Walkerton, Ont.-based water training facility trains 100,000 Ontarians
It’s hard to think of Walkerton, Ont. without thinking about drinking water. The Bruce County community made international headlines when seven people were killed and thousands fell ill after drinking the town’s E. coli tainted water in May 2000.
In the wake of that tragedy, the Walkerton Clean Water Centre (WCWC) was built in 2004 to help change the town’s image from one of infamy to excellence, by providing world-class training and research to drinking water operators across the province.
They’ve done that, reaching a major milestone this month -- training 100,000 people on drinking water safety.
“We do have a very accurate count, so it’s not a guess. It is going to happen this month, we’re just not sure exactly what date yet,” says Carl Kuhnke, the Walkerton Clean Water Centre’s CEO.
On average, 10,000 Ontarians are trained through the Walkerton Clean Water Centre each year.
In total, 55 drinking water courses, including the province’s mandatory course for all drinking water operators, are offered.
Kuhnke says their main goal is to ensure another Walkerton E. coli disaster never happens in Ontario again.

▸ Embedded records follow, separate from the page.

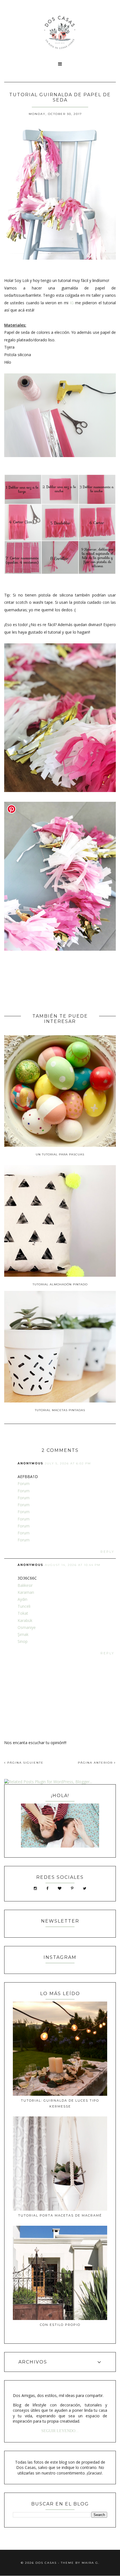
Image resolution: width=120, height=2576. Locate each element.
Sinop (23, 1641)
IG (72, 302)
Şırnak (23, 1634)
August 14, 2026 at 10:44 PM (72, 1565)
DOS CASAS (46, 2563)
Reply (107, 1552)
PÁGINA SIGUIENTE (25, 1762)
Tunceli (24, 1606)
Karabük (25, 1620)
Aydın (22, 1599)
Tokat (23, 1613)
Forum (24, 1483)
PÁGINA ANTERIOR (96, 1762)
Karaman (26, 1592)
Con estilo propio (60, 2325)
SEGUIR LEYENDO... (60, 2431)
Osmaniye (27, 1627)
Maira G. (90, 2563)
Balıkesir (25, 1585)
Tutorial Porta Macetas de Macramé (60, 2215)
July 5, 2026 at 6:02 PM (68, 1463)
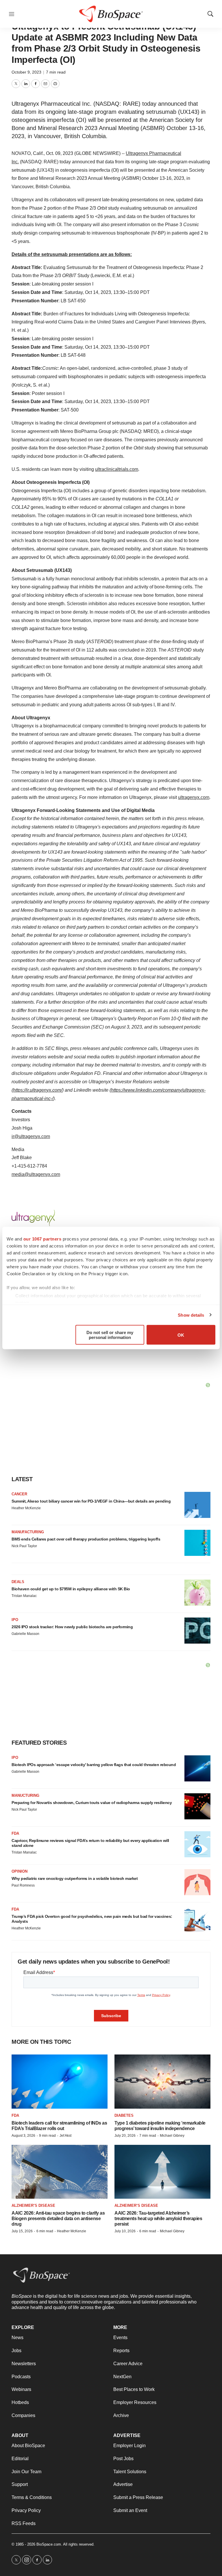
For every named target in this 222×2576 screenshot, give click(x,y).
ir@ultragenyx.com (31, 1136)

“We’ve been in touch with a number of American states, who look at the Walkerton Clean Water Centre and have literally come up here, and say, if only they could put a lasso around this building and take it down to places like Flint, Michigan and Benton Harbour, Michigan, we’d all be in better shape,” says Kuhnke.

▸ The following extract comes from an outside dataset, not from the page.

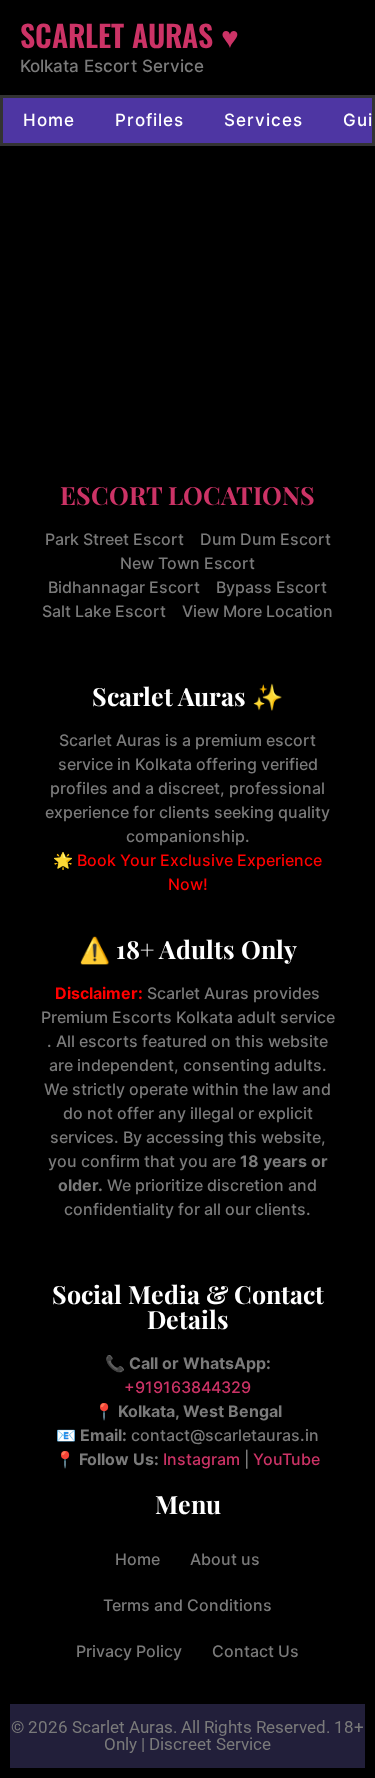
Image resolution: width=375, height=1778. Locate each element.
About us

Kuhnke says the Walkerton Clean Water Centre is expanding as well, and will soon be able to offer even more specialized drinking water training and research.

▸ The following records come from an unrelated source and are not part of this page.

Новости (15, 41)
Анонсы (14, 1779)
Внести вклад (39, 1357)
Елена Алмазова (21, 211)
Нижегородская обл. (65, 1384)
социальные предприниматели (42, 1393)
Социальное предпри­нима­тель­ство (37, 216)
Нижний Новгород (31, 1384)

“This started out to do something for Ontario, but it has become an international resource, because we do provide advice, with our 24/7 drinking water resource library, to countries as far away as Gambia, Russia and China. It’s not just restricted to Canada."
To mark their 100,000th participant, the WCWC is conducting weekly draws offering a free one-day online training course to four lucky drinking water operators.